Part of a data file
+---+

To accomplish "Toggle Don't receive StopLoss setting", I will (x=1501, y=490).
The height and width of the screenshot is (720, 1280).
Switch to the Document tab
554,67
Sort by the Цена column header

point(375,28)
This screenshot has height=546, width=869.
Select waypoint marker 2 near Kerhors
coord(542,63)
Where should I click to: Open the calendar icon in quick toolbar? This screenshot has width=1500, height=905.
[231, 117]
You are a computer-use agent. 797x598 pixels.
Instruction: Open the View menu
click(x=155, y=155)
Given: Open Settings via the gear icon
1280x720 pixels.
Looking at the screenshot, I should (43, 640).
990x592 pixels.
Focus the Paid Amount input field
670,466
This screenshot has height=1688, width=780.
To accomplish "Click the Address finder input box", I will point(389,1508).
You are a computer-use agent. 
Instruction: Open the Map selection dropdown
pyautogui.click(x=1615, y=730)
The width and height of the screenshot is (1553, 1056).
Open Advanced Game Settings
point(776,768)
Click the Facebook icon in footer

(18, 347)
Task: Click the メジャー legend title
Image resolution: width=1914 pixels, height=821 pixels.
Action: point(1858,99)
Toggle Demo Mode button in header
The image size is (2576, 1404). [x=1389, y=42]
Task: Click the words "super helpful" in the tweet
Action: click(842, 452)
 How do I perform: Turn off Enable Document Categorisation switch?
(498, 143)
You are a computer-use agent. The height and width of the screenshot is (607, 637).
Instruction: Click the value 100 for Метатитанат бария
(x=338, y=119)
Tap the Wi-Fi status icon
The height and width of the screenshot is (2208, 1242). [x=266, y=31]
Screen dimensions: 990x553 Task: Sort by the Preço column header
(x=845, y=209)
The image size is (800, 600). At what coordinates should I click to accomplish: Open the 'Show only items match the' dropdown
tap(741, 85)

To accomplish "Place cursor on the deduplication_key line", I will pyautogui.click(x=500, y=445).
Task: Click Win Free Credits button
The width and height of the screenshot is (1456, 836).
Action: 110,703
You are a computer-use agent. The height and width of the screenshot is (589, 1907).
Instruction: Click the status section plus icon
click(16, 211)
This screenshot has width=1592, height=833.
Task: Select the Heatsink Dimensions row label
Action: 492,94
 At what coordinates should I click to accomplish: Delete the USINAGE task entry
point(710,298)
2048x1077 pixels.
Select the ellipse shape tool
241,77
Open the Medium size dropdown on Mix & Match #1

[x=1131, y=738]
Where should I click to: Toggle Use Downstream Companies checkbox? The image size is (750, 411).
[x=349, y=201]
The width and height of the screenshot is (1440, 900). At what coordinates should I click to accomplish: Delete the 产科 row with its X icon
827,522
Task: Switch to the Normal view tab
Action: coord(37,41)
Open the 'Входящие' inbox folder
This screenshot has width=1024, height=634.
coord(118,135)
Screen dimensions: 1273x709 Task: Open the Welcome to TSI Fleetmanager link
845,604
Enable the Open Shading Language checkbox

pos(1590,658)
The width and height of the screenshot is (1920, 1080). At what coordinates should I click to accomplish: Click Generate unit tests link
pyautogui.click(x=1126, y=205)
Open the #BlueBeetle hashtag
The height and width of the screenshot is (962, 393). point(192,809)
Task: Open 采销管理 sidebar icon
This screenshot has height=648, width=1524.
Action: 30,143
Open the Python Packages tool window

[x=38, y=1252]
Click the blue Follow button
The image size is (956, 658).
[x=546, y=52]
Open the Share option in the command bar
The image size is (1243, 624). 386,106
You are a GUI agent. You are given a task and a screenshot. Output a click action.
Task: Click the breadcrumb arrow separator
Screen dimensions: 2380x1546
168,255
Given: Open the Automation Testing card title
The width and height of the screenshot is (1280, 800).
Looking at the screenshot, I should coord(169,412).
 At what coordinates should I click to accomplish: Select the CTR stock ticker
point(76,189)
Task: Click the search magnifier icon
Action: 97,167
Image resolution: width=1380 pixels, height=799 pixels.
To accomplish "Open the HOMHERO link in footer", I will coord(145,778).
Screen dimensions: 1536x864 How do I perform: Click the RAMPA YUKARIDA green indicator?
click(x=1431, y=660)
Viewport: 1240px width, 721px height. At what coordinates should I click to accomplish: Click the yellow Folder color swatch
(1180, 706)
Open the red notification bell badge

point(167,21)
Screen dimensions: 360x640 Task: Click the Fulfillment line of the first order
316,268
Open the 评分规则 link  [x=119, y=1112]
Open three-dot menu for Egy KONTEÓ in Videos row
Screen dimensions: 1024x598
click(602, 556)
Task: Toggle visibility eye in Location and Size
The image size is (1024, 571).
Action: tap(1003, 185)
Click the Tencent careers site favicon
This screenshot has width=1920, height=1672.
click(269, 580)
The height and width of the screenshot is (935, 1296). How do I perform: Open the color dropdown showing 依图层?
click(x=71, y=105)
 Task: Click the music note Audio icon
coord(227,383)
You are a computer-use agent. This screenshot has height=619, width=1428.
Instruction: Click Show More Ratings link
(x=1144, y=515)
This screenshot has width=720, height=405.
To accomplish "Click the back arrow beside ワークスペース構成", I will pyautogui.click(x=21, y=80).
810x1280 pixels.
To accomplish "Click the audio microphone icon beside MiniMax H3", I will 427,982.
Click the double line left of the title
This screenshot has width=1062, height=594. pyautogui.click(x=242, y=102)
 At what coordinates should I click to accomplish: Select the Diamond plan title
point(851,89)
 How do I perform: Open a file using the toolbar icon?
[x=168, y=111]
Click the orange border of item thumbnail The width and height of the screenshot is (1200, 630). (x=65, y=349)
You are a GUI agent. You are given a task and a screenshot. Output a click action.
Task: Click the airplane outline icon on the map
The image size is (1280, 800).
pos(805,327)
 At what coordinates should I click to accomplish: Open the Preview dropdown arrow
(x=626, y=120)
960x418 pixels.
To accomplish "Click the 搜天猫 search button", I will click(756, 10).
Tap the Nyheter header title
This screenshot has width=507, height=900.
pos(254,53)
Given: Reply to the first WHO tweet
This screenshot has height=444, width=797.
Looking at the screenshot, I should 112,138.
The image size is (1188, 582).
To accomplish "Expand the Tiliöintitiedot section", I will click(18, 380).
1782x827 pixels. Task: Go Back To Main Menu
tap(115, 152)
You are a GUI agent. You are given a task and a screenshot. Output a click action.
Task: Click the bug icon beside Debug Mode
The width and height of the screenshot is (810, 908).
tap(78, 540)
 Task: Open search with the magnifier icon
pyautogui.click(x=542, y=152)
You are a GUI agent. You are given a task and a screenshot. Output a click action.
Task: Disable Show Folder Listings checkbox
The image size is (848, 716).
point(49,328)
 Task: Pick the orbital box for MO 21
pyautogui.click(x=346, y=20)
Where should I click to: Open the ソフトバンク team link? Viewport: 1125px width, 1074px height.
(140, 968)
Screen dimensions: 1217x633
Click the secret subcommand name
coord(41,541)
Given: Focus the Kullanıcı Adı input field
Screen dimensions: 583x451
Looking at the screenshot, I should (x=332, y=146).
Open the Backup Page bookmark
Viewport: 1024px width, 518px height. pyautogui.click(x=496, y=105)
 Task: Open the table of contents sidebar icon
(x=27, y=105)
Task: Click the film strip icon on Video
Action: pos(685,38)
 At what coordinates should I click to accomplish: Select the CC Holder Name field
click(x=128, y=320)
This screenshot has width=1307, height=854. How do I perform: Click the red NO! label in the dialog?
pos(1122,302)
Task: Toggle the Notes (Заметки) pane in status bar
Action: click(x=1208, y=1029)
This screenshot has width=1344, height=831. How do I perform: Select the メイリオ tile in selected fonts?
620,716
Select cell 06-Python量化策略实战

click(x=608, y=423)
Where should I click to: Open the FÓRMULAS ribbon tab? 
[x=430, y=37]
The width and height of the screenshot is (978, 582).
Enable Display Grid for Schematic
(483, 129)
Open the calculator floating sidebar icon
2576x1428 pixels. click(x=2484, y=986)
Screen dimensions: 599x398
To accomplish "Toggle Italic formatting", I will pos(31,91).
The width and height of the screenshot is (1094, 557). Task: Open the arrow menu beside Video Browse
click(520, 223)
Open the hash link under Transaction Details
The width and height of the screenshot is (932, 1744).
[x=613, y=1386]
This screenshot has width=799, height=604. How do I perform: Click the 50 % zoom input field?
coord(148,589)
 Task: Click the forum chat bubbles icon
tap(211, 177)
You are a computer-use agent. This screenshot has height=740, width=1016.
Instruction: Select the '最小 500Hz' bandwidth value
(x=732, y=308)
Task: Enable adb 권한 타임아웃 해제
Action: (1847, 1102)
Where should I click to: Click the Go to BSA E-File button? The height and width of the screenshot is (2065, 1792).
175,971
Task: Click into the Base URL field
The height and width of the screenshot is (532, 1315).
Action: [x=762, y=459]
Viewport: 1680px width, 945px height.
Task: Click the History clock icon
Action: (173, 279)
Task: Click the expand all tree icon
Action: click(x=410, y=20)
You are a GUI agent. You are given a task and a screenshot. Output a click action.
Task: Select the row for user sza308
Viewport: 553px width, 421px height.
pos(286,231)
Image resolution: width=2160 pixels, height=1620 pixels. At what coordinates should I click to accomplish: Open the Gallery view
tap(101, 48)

+---+

Exercise directions: Retype the lines of the data file exactly, beginning at the line that contains "Toggle Demo Mode button in header" and ending after the line that contains "Action: 492,94".

Solution to this problem:
Toggle Demo Mode button in header
The image size is (2576, 1404). [x=1389, y=42]
Task: Click the words "super helpful" in the tweet
Action: click(842, 452)
 How do I perform: Turn off Enable Document Categorisation switch?
(498, 143)
You are a computer-use agent. The height and width of the screenshot is (607, 637).
Instruction: Click the value 100 for Метатитанат бария
(x=338, y=119)
Tap the Wi-Fi status icon
The height and width of the screenshot is (2208, 1242). [x=266, y=31]
Screen dimensions: 990x553 Task: Sort by the Preço column header
(x=845, y=209)
The image size is (800, 600). At what coordinates should I click to accomplish: Open the 'Show only items match the' dropdown
tap(741, 85)

To accomplish "Place cursor on the deduplication_key line", I will pyautogui.click(x=500, y=445).
Task: Click Win Free Credits button
The width and height of the screenshot is (1456, 836).
Action: 110,703
You are a computer-use agent. The height and width of the screenshot is (589, 1907).
Instruction: Click the status section plus icon
click(16, 211)
This screenshot has width=1592, height=833.
Task: Select the Heatsink Dimensions row label
Action: 492,94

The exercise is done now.